── MATERIAL FOR THIS TASK ──
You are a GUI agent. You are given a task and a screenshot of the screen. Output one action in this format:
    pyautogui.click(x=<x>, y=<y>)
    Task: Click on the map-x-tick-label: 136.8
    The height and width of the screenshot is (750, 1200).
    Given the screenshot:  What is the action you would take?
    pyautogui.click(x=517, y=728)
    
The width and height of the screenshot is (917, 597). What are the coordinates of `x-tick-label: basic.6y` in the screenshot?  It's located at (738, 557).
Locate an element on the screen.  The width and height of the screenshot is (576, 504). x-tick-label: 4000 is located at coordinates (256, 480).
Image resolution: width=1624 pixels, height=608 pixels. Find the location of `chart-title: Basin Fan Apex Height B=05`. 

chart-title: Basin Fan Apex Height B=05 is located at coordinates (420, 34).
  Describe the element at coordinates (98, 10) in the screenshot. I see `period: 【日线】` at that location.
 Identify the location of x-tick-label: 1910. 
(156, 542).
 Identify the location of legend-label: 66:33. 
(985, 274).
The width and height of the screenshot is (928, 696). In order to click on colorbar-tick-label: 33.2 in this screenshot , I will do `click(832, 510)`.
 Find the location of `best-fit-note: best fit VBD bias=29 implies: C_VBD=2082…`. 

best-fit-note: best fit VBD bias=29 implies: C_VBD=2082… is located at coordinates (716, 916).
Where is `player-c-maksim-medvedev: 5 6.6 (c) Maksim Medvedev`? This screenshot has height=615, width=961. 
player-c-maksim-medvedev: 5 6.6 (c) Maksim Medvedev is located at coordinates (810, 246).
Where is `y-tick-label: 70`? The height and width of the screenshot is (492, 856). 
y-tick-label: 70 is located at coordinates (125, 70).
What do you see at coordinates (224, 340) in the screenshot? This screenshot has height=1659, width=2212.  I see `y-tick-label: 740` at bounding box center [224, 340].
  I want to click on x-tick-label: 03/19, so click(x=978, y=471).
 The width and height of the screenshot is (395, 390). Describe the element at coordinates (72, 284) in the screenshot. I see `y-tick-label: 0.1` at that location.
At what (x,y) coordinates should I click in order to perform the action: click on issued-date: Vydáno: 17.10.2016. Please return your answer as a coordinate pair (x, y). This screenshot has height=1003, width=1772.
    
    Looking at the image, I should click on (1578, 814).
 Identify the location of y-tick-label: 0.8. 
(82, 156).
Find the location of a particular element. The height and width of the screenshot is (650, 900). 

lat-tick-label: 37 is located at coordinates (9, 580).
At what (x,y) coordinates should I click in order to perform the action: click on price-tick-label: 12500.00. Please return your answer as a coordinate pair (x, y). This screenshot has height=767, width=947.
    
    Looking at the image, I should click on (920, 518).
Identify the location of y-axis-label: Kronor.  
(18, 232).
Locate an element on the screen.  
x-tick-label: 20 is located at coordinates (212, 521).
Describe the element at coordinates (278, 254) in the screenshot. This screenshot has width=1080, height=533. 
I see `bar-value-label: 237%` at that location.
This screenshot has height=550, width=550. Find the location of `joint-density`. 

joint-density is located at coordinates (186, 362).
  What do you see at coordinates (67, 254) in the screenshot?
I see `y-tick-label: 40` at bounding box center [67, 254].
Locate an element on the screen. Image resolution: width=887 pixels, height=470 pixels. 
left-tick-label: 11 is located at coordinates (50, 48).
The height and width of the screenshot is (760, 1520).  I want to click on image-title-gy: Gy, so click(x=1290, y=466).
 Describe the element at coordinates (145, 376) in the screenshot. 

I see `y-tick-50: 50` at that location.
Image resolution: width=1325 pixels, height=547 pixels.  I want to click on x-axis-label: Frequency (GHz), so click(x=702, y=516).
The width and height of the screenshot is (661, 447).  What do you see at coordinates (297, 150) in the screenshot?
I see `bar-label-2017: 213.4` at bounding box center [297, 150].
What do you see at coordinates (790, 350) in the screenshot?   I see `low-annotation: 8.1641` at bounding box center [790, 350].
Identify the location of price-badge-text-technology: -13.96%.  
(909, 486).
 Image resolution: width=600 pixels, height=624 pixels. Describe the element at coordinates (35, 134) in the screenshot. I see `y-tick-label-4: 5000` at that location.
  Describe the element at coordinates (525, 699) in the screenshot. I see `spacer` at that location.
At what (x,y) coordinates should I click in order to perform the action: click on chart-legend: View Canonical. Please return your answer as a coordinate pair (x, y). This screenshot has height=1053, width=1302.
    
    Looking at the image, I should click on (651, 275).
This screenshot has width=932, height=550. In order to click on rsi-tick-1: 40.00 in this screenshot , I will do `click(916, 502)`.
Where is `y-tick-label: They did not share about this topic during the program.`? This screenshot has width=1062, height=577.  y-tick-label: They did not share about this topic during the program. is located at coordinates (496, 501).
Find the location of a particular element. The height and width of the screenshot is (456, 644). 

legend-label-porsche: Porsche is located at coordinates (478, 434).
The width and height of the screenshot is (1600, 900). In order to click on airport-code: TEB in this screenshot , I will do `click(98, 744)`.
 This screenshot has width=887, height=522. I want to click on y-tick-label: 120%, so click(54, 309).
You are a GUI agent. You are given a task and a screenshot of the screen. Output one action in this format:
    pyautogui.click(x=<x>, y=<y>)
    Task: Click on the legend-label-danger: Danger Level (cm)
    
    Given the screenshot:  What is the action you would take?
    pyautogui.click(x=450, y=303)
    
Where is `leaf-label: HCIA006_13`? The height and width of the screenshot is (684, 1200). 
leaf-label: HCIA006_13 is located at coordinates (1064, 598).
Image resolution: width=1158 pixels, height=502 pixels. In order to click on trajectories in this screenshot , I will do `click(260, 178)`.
───
**BRIEF:** Reproduce the data above line for line, with no alterations.

**ANSWER TO THIS EXERCISE:**
You are a GUI agent. You are given a task and a screenshot of the screen. Output one action in this format:
    pyautogui.click(x=<x>, y=<y>)
    Task: Click on the map-x-tick-label: 136.8
    The height and width of the screenshot is (750, 1200).
    Given the screenshot:  What is the action you would take?
    pyautogui.click(x=517, y=728)
    
The width and height of the screenshot is (917, 597). What are the coordinates of `x-tick-label: basic.6y` in the screenshot?  It's located at (738, 557).
Locate an element on the screen.  The width and height of the screenshot is (576, 504). x-tick-label: 4000 is located at coordinates (256, 480).
Image resolution: width=1624 pixels, height=608 pixels. Find the location of `chart-title: Basin Fan Apex Height B=05`. 

chart-title: Basin Fan Apex Height B=05 is located at coordinates (420, 34).
  Describe the element at coordinates (98, 10) in the screenshot. I see `period: 【日线】` at that location.
 Identify the location of x-tick-label: 1910. 
(156, 542).
 Identify the location of legend-label: 66:33. 
(985, 274).
The width and height of the screenshot is (928, 696). In order to click on colorbar-tick-label: 33.2 in this screenshot , I will do `click(832, 510)`.
 Find the location of `best-fit-note: best fit VBD bias=29 implies: C_VBD=2082…`. 

best-fit-note: best fit VBD bias=29 implies: C_VBD=2082… is located at coordinates (716, 916).
Where is `player-c-maksim-medvedev: 5 6.6 (c) Maksim Medvedev`? This screenshot has height=615, width=961. 
player-c-maksim-medvedev: 5 6.6 (c) Maksim Medvedev is located at coordinates (810, 246).
Where is `y-tick-label: 70`? The height and width of the screenshot is (492, 856). 
y-tick-label: 70 is located at coordinates (125, 70).
What do you see at coordinates (224, 340) in the screenshot? This screenshot has height=1659, width=2212.  I see `y-tick-label: 740` at bounding box center [224, 340].
  I want to click on x-tick-label: 03/19, so click(x=978, y=471).
 The width and height of the screenshot is (395, 390). Describe the element at coordinates (72, 284) in the screenshot. I see `y-tick-label: 0.1` at that location.
At what (x,y) coordinates should I click in order to perform the action: click on issued-date: Vydáno: 17.10.2016. Please return your answer as a coordinate pair (x, y). This screenshot has height=1003, width=1772.
    
    Looking at the image, I should click on (1578, 814).
 Identify the location of y-tick-label: 0.8. 
(82, 156).
Find the location of a particular element. The height and width of the screenshot is (650, 900). 

lat-tick-label: 37 is located at coordinates (9, 580).
At what (x,y) coordinates should I click in order to perform the action: click on price-tick-label: 12500.00. Please return your answer as a coordinate pair (x, y). This screenshot has height=767, width=947.
    
    Looking at the image, I should click on (920, 518).
Identify the location of y-axis-label: Kronor.  
(18, 232).
Locate an element on the screen.  
x-tick-label: 20 is located at coordinates (212, 521).
Describe the element at coordinates (278, 254) in the screenshot. This screenshot has width=1080, height=533. 
I see `bar-value-label: 237%` at that location.
This screenshot has height=550, width=550. Find the location of `joint-density`. 

joint-density is located at coordinates (186, 362).
  What do you see at coordinates (67, 254) in the screenshot?
I see `y-tick-label: 40` at bounding box center [67, 254].
Locate an element on the screen. Image resolution: width=887 pixels, height=470 pixels. 
left-tick-label: 11 is located at coordinates (50, 48).
The height and width of the screenshot is (760, 1520).  I want to click on image-title-gy: Gy, so click(x=1290, y=466).
 Describe the element at coordinates (145, 376) in the screenshot. 

I see `y-tick-50: 50` at that location.
Image resolution: width=1325 pixels, height=547 pixels.  I want to click on x-axis-label: Frequency (GHz), so click(x=702, y=516).
The width and height of the screenshot is (661, 447).  What do you see at coordinates (297, 150) in the screenshot?
I see `bar-label-2017: 213.4` at bounding box center [297, 150].
What do you see at coordinates (790, 350) in the screenshot?   I see `low-annotation: 8.1641` at bounding box center [790, 350].
Identify the location of price-badge-text-technology: -13.96%.  
(909, 486).
 Image resolution: width=600 pixels, height=624 pixels. Describe the element at coordinates (35, 134) in the screenshot. I see `y-tick-label-4: 5000` at that location.
  Describe the element at coordinates (525, 699) in the screenshot. I see `spacer` at that location.
At what (x,y) coordinates should I click in order to perform the action: click on chart-legend: View Canonical. Please return your answer as a coordinate pair (x, y). This screenshot has height=1053, width=1302.
    
    Looking at the image, I should click on (651, 275).
This screenshot has width=932, height=550. In order to click on rsi-tick-1: 40.00 in this screenshot , I will do `click(916, 502)`.
Where is `y-tick-label: They did not share about this topic during the program.`? This screenshot has width=1062, height=577.  y-tick-label: They did not share about this topic during the program. is located at coordinates (496, 501).
Find the location of a particular element. The height and width of the screenshot is (456, 644). 

legend-label-porsche: Porsche is located at coordinates (478, 434).
The width and height of the screenshot is (1600, 900). In order to click on airport-code: TEB in this screenshot , I will do `click(98, 744)`.
 This screenshot has width=887, height=522. I want to click on y-tick-label: 120%, so click(54, 309).
You are a GUI agent. You are given a task and a screenshot of the screen. Output one action in this format:
    pyautogui.click(x=<x>, y=<y>)
    Task: Click on the legend-label-danger: Danger Level (cm)
    
    Given the screenshot:  What is the action you would take?
    pyautogui.click(x=450, y=303)
    
Where is `leaf-label: HCIA006_13`? The height and width of the screenshot is (684, 1200). 
leaf-label: HCIA006_13 is located at coordinates (1064, 598).
Image resolution: width=1158 pixels, height=502 pixels. In order to click on trajectories in this screenshot , I will do `click(260, 178)`.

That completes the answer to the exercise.